ちょっとふざけていると言われそうなので少し真面目に考えてみます。生物としての人間という視点で見ると、人間は一人では生きていけないので、自分が信頼できると直感できる仲間と共に歩み、その仲間と自分が如何にして自分らしくいられるかを考え、お互いに協力し、歳を取ればより若い仲間のためにできることをして死んでいくというのが理想的だとは思います。そういう信頼できる仲間と共にあることで、自分の心が一部その仲間と共有されていき、自分が死んでもしばらくは仲間の中で自分の存在が生き続ける。そう思えることは死をあまり恐れない事に繋がるように思います。今の人が長生きすることに拘っているように見えるのもそういう仲間がいないことと関係があるんではないでしょうか。そのお互いに信頼できるということを直感できるかどうか、それを見誤らないような身体感覚を持つこと忘れないようにしないといけないですね。むしろそこが一番大事なところかもしれません。

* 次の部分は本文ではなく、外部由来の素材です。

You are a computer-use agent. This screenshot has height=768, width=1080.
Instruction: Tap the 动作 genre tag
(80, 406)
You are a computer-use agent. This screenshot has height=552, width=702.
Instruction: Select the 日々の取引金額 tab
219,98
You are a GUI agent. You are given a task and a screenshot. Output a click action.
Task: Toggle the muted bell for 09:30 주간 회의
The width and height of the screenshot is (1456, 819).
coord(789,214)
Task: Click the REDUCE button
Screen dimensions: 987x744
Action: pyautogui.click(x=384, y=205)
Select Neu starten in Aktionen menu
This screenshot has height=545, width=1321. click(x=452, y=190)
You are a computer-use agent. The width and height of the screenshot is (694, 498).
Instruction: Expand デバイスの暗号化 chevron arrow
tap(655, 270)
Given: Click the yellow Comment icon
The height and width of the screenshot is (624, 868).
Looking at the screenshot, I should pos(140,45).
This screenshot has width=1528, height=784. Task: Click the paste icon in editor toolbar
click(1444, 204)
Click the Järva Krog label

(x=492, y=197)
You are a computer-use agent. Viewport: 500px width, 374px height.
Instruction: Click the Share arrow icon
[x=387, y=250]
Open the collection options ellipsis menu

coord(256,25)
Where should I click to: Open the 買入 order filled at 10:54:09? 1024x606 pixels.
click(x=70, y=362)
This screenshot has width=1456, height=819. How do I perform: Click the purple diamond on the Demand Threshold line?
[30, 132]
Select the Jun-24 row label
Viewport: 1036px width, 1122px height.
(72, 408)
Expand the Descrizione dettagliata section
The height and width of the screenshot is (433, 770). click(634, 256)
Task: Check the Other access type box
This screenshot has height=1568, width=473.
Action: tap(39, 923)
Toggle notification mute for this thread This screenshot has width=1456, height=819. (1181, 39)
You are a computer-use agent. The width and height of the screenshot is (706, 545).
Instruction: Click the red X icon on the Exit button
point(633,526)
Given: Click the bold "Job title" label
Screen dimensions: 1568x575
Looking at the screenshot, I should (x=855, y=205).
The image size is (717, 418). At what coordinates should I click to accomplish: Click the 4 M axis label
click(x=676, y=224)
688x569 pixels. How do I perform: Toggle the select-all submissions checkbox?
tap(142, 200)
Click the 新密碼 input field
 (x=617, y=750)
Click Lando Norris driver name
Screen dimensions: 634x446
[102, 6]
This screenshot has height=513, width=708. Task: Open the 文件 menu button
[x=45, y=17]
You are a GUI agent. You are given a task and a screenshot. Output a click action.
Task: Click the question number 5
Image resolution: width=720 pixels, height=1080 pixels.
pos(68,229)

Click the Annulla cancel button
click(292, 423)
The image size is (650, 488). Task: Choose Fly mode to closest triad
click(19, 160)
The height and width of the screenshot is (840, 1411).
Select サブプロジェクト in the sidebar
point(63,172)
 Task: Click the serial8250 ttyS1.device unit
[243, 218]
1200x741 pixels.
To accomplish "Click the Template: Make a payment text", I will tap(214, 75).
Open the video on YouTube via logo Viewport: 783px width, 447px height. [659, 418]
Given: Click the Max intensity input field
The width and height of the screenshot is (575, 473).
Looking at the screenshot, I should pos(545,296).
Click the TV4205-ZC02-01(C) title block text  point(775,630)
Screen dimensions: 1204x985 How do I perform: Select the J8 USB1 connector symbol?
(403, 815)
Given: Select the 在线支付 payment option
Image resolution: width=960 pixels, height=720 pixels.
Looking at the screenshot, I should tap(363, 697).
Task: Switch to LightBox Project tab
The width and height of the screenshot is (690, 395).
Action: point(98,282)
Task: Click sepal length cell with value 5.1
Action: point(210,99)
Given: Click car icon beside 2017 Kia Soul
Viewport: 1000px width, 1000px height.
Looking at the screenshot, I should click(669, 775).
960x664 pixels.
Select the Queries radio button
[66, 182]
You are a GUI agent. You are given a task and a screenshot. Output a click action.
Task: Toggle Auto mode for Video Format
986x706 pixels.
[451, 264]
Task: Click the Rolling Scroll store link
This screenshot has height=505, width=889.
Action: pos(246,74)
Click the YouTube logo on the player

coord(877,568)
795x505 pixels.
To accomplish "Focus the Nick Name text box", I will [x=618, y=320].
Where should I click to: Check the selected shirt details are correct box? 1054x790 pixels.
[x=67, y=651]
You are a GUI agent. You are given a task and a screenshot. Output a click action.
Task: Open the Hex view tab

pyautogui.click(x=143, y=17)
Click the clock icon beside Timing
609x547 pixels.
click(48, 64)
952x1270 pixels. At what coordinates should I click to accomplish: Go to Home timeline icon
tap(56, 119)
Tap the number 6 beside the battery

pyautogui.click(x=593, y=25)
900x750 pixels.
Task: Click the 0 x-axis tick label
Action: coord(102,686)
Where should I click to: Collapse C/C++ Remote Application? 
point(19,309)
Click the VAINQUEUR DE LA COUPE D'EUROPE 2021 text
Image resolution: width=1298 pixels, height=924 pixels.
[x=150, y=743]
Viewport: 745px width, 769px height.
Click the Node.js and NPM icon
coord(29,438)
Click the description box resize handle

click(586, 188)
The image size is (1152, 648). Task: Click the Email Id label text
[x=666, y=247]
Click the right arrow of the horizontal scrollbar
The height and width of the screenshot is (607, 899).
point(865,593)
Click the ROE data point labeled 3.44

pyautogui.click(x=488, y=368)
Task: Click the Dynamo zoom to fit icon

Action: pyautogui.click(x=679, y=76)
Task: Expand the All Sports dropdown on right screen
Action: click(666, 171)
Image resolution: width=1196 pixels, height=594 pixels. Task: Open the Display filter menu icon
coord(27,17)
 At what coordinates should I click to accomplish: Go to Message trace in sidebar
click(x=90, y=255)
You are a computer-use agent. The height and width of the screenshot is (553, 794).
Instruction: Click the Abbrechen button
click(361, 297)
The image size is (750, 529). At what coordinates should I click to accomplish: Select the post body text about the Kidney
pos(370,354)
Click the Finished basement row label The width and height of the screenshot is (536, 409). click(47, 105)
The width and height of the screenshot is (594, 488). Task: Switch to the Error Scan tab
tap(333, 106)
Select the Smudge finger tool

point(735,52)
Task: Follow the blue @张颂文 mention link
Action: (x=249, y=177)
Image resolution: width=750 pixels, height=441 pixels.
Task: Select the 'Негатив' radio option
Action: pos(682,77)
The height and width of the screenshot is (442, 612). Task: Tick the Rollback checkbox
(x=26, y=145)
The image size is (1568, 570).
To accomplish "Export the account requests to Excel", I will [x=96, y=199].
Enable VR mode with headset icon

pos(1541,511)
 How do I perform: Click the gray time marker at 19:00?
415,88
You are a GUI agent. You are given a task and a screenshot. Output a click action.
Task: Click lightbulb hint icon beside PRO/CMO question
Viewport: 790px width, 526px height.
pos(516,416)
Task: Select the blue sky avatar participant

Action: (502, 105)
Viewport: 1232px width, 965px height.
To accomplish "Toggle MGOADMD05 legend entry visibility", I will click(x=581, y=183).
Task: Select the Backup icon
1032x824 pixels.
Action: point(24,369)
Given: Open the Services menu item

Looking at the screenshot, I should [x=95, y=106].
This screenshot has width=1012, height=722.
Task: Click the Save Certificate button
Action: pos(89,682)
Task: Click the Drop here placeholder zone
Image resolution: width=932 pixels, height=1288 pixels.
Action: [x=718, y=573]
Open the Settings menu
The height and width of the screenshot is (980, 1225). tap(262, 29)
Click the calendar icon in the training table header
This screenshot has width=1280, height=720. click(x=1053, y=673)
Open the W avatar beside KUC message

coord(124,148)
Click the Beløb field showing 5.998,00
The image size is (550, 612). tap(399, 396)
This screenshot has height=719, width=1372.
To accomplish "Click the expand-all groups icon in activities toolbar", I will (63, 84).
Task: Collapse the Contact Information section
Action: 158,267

「人間」であること・「理想的」であること・「在り方」

もう少し、「人間」「理想的」「在り方」のそれぞれについて考えてみます。「人間」というものを考える時、他の動物と比較することがあります。例えば人間とチンパンジーを分かつものとして、チンパンジーは病気でもう先が長くなくても先の事を考えないので、今、ここで楽しければ、楽しいと感じていますが、人間は先の事を考え、悲観的になってしまうということがあります。今、ここ、に集中するというのは瞑想の目的の一つですが、「人間」である限り、今、ここと未来(過去)のことを考えるというバランスが必要なんだと思います。未来は不安があれば来て欲しくないし、希望があれば来て欲しいものになるので、不安が大きければより、今、ここに集中し、希望が大きければ、未来をより考えるということです。そのバランスが今の自分はどうなのか、立ち止まって確かめるということも大事かなと思います。

「理想的」という時、たぶん自分一人の望みではないんではないでしょうか。少なくともあるグループ、住んでいる社会のある一定数の人たちが同意する「理想」があってそれに合っているというようなニュアンスを感じます。つまり自分の属するグループにおける価値観がどうなのかによって左右されそうに思います。なので、そのグループの「理想」とされているものが、自分にしっくりこないと感じるのであれば、そのグループは自分の属すべきグループでないということになるんではないでしょうか。グループから出ることは勇気がいるかもしれませんが、無理に価値観を合わせることの方が、長期的には不健康のように思います。

「在り方」という語を辞書で引くと以下のような解説が出てきます。

1 ある物事の、当然そうでなければならないような形や状態。物事の、正しい存在のしかた。「会議の―」「福祉の―」

2 現にある、存在のしかた。ありさま。ありがたち。

1の意味を取ると、「理想的」と近いようにも感じますね。2の意味に取ると現在の状態のように感じます。今、現在、理想的な状態にあるとしても、それがずっと続くとは限らないわけで、自分の属するグループの価値観がしっくり来るのかどうかを自分以外のグループの価値観にも触れながら、絶えず感じ、判断していかなくてはいけない気がします。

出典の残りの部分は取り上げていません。